[[ Source material, beginning ]]

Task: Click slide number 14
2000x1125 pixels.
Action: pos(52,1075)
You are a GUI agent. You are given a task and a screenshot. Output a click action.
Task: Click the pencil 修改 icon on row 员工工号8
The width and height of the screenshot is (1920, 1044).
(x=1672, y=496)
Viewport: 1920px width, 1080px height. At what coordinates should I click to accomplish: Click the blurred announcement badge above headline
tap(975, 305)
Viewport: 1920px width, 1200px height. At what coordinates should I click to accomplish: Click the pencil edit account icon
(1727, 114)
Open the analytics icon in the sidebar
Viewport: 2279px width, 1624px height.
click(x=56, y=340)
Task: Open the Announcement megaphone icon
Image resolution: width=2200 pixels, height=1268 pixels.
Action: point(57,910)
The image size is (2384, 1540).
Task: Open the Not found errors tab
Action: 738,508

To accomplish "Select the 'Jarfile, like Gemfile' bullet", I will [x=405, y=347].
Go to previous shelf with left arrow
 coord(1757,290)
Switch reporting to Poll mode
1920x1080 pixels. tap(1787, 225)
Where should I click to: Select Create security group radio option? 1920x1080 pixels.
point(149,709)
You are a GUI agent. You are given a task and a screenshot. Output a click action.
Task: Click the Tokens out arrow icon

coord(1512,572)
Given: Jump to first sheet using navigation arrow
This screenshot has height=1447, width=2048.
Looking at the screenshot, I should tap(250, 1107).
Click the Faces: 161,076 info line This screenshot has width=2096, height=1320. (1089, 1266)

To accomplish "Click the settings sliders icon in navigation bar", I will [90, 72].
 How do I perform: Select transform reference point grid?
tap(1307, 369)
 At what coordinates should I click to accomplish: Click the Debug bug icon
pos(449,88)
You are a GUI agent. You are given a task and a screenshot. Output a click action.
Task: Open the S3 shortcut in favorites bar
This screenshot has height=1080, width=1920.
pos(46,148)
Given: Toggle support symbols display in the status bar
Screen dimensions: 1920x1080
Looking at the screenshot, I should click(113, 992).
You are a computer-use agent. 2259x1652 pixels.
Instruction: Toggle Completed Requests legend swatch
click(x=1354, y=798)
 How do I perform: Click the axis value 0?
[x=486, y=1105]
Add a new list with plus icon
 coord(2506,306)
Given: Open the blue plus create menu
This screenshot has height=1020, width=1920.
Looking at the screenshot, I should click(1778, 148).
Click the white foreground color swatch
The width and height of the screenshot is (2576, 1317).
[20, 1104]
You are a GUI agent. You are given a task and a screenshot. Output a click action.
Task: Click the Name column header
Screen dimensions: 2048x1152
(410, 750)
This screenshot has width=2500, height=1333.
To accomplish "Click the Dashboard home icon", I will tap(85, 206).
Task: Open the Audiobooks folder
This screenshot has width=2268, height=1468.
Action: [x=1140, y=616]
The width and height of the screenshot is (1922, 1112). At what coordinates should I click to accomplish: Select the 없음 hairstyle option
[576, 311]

[[ Source material, end ]]

The word to look for is "navigation"; copy out every line of the entries that holds it.

Given: Jump to first sheet using navigation arrow
To accomplish "Click the settings sliders icon in navigation bar", I will [90, 72].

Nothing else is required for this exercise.